Go line by line through the data below and count those with the string "Given". Give the number only.

(Collected data)
--
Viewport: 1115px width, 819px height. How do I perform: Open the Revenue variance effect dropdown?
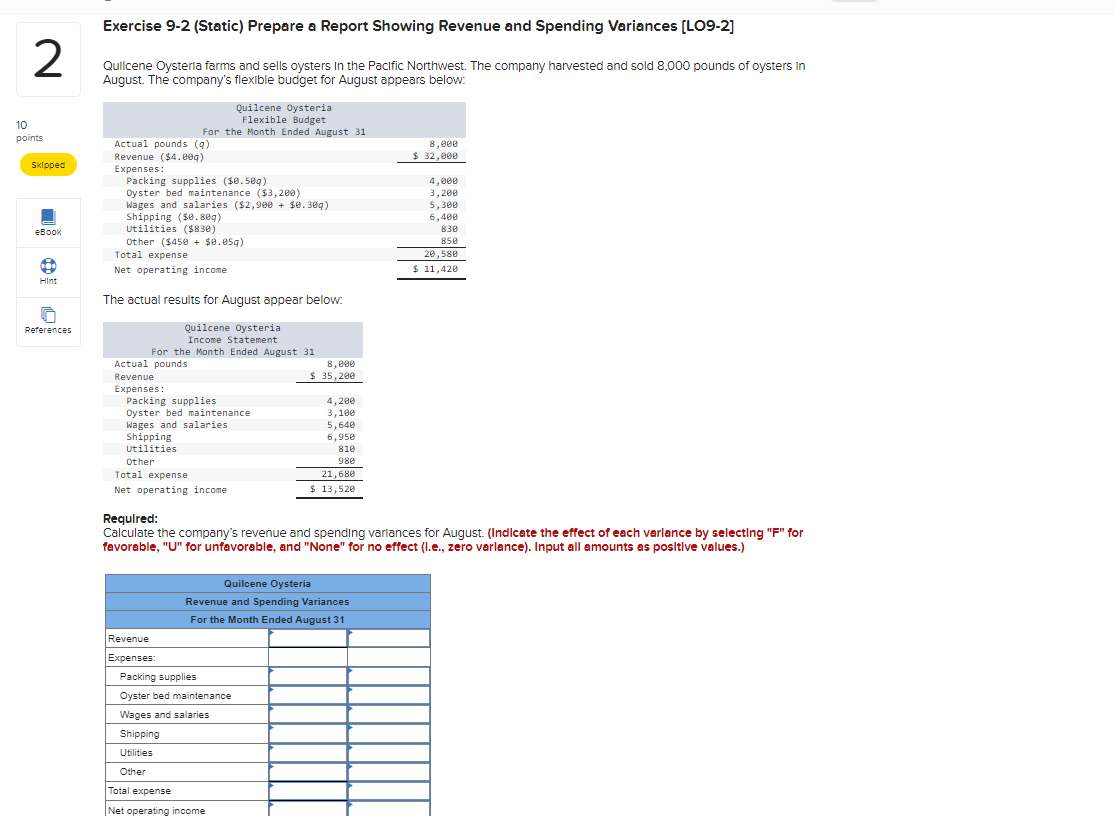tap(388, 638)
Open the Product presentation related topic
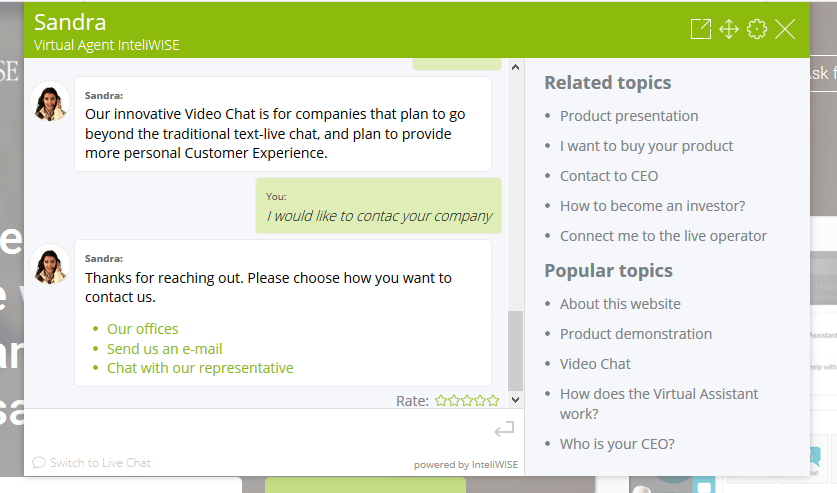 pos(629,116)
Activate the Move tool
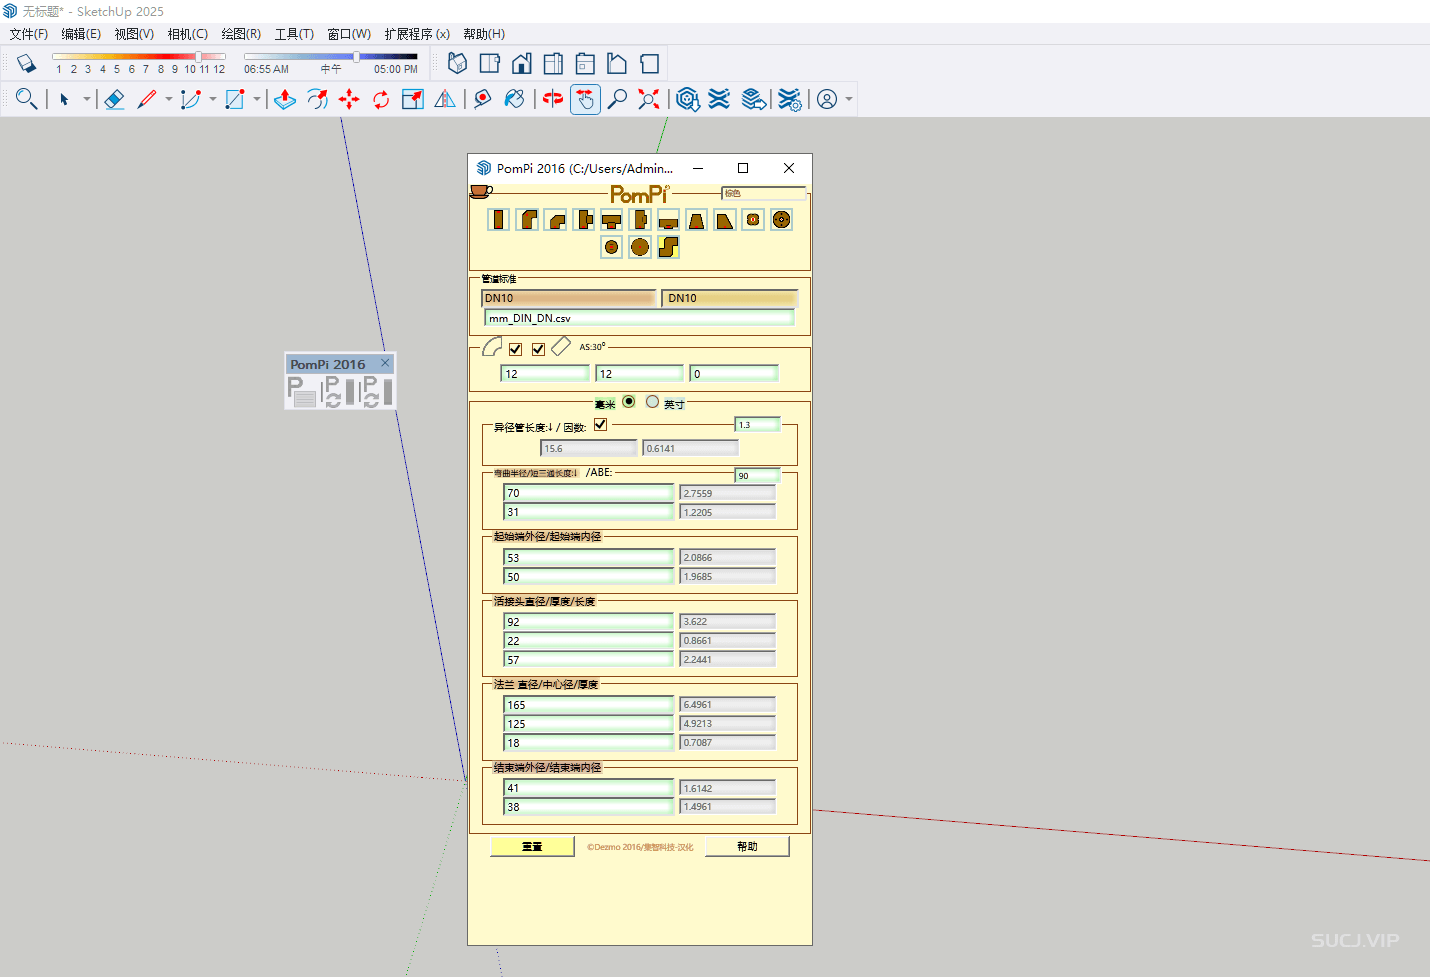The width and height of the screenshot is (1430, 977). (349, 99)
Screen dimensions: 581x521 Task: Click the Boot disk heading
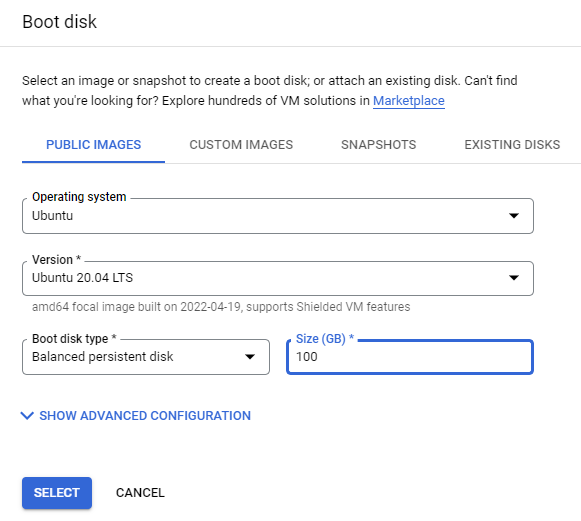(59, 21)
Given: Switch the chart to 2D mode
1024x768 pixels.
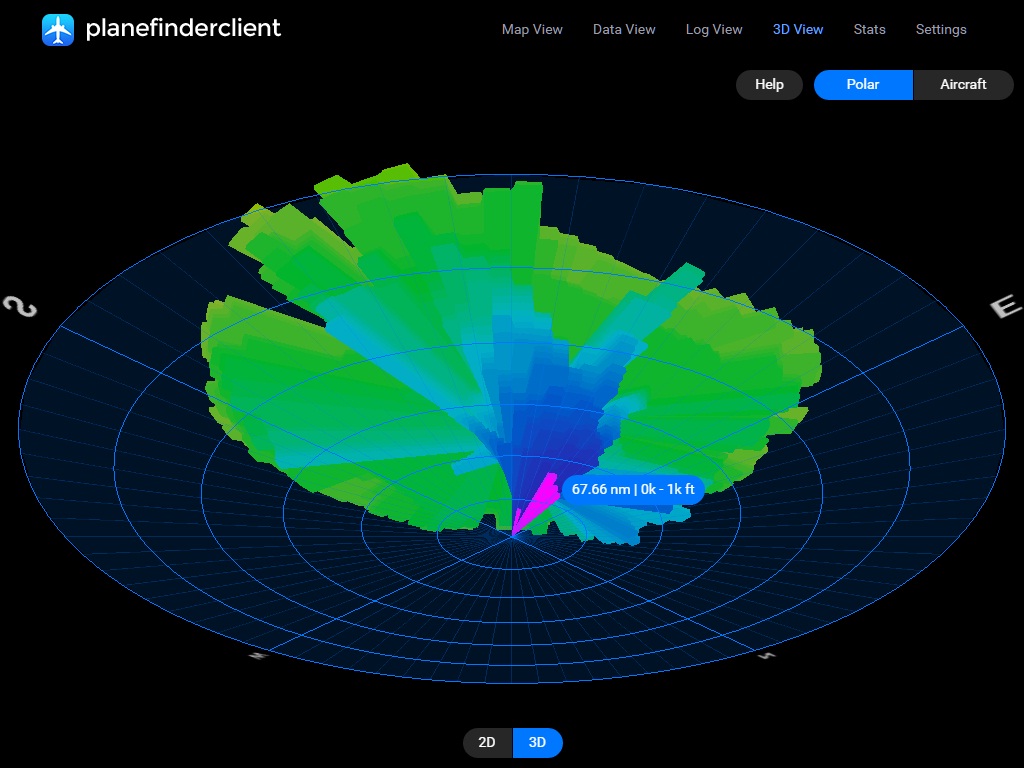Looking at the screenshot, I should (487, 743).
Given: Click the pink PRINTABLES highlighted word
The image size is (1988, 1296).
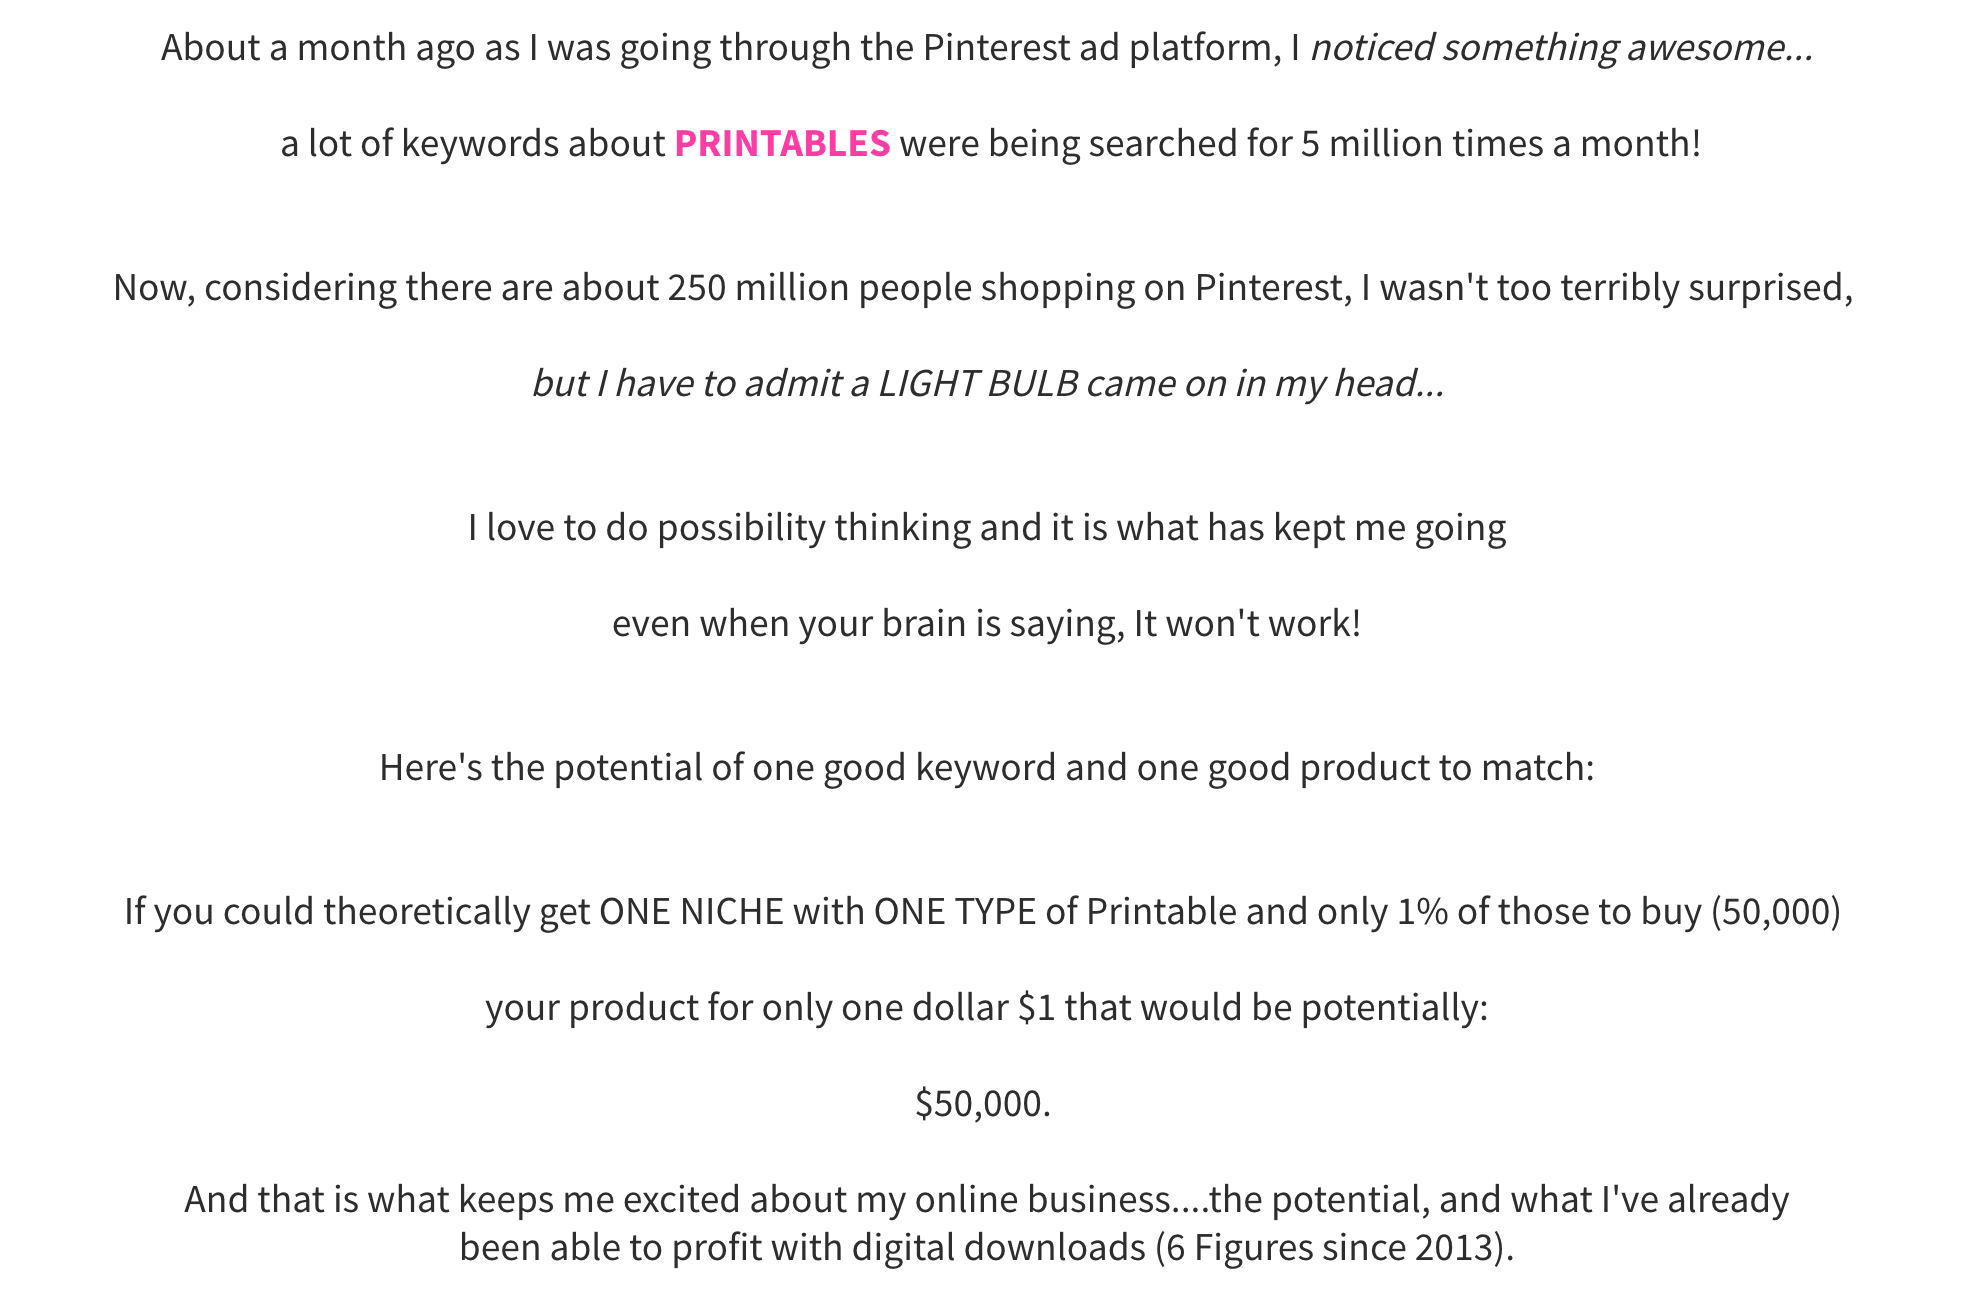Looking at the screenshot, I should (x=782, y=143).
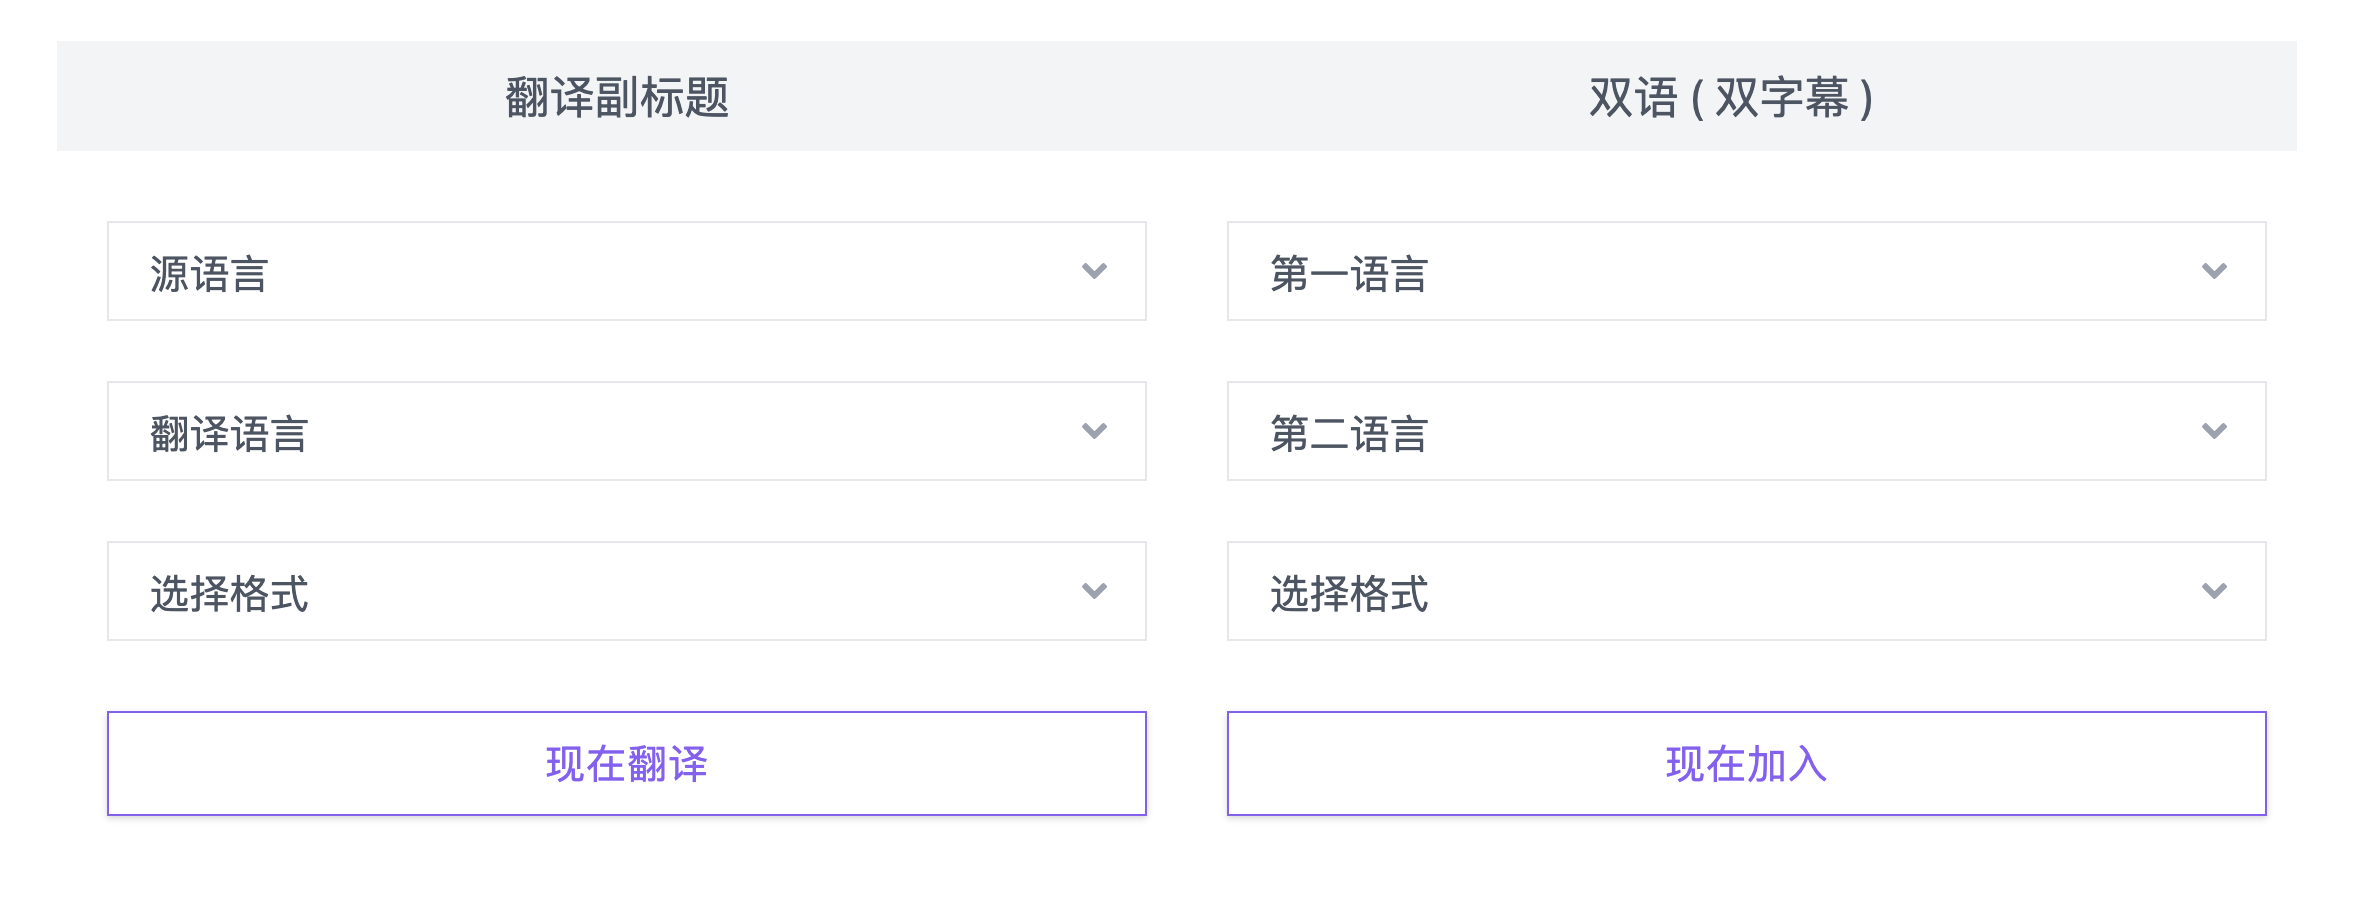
--
→ Written response
2